There has been and will be cooperation. Why do we need to pay individuals salaries and hope they "cooperate" as if they weren't already? If there's already the incentive to work together, distribute strengths as necessary, and efficiently organize roles in order to solve the problem at hand and secure the prize? The detriment of the salary is that when you have an official salaried "development team," it presents the idea that we already have the developers we need and we just need to wait and let them do work now that they are paid a salary. This is not conducive towards attracting new and possibly better talent!

vokain, you seem to be making two different points: (1) that salaried developers will hard to find, because of the political and managerial duties that come with a salary; (2) salaried developers are bad for the development for the project. I think it's important to state these two points separately. I have tried to respond to (1) in a previous posting, what are your thoughts?

Regarding (2): If I understand you correctly, you are worried that by having a pre-established team of salaried workers, we'll be scaring away talent that is not salaried. But one could easily apply this same argument to bounties: by only providing bounties, and not a real salary, we are scaring away developers who are looking for a longer-term commitment and job security. I not only think this is possible, but even quite likely!

No one is saying we shouldn't have bounties *on top of* salaried positions. What the community is rejecting is the much more inflexible idea of having bounties *instead of* salaried positions.

There is always the possibility that one is missing out on talent. The problem is that while trying to account for every potentially missed opportunity, you may hurt the project. I believe that right now Mastercoin is being hurt by not having both salaried developers as well as bounties.

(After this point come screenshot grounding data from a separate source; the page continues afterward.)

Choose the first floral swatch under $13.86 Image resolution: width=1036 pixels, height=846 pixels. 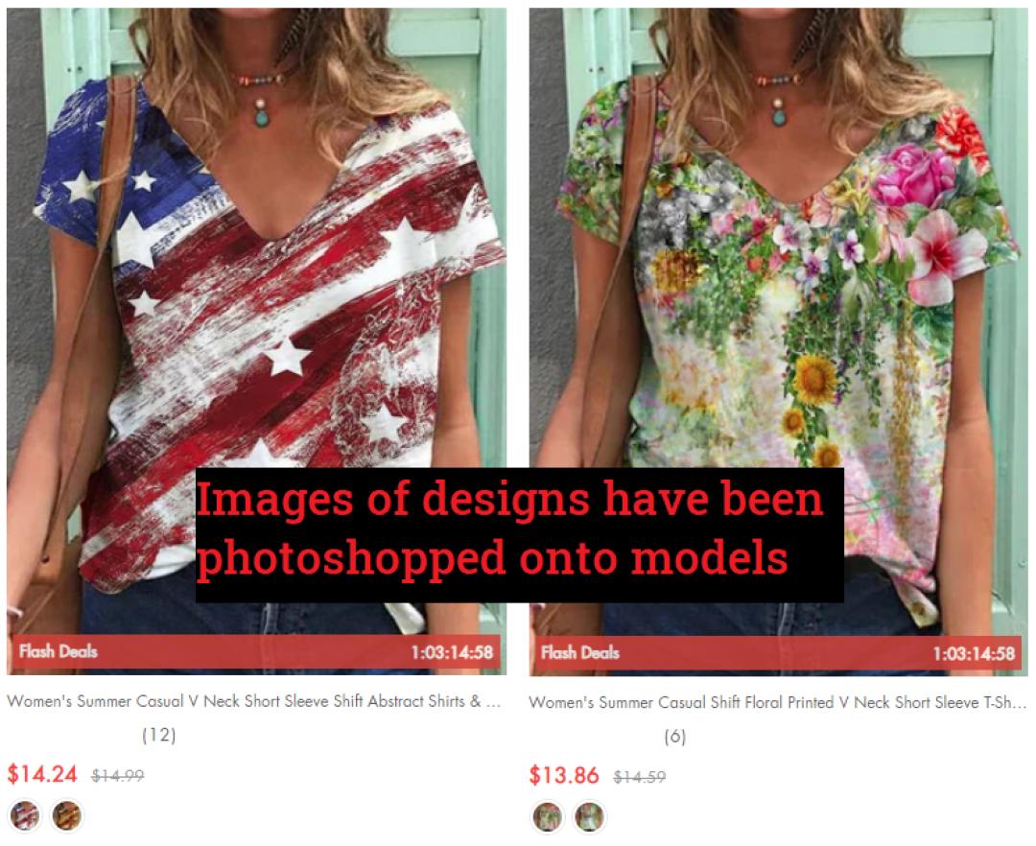(x=547, y=816)
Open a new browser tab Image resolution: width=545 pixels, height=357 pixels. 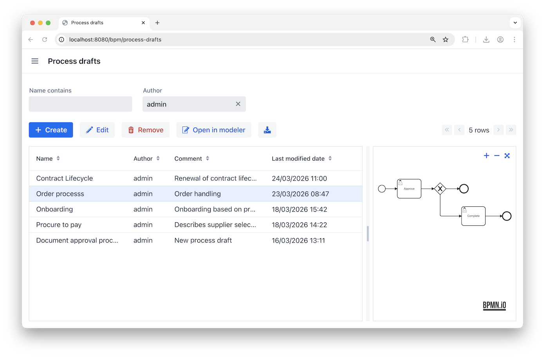point(157,23)
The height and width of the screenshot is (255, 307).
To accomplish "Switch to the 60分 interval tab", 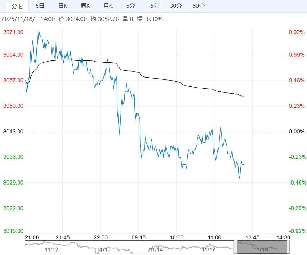I will click(x=199, y=6).
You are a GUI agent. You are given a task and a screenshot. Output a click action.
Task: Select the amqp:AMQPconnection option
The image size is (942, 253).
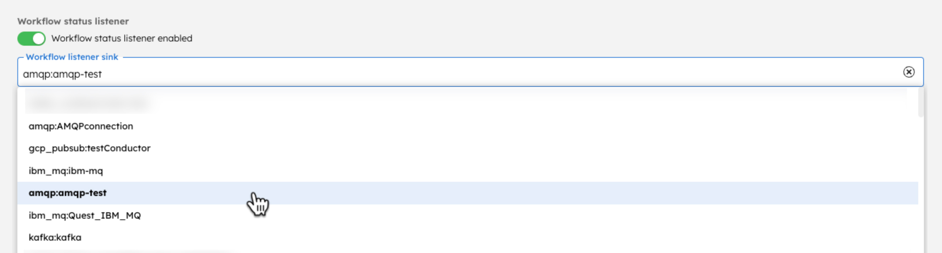click(81, 126)
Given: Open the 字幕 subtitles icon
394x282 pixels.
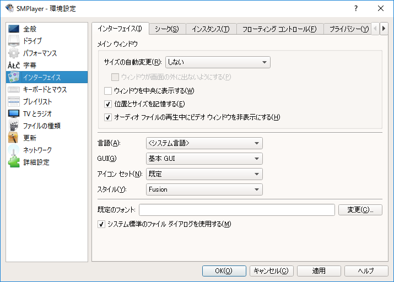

1) I'm not saying that salaried devs will be hard to find that will utilize political and managerial duties, it's just that I feel that many of the current devs we have prefer to stay out of politics if they can avoid it. in my "additional thoughts" quote one post above, I said that if a manager would actually turn out to be useful, I would hope they would offer their managerial talents to the devs and they can figure it out from there. Sort of like how a band and band manager works, they know best what is fair within a team. This would work under the current bounty system, especially when it is presented that there is a huge prize available.

2) I think that is up for the person who has to make the choice of deciding between longer-term commitment and the possible awesome rewards at this end of the rainbow. You posit we scare away developers because we don't offer salaries. How do we even justify giving a newcomer a salary if they have had nothing to show for it before? Again, for the third fourth time, unearned windfall. It's a risk that is made irrelevant when we have bounties for clear-cut criteria, which is true for developing the spec implementation.


This is  an excerpt from one private email, as a response to JR when he asked the devs what it would take to have them on as full hires:
Quote
Have you put any thought around how you might actually structure these hires?  How would they (we) be managed?  How would you measure performance (ie is the intention to set KPIs or similar)?  Informal or formally contracted?  Would specific work packages be issued to developers under say for example a project management methodology like Prince2 or would developers be free to structure their contributions as they deem appropriate as per current?      

Same on the funding front - how do you intend to make payment?  On a weekly/monthly basis or per deliverable/specific goal?  Will 'paid' developers still be be eligible to to claim bounties?  At a full or reduced rate?

It echoes what I have been thinking with even more specificity. Salaries add unnecessary complexity and questions to be answered that you do not have with bounties.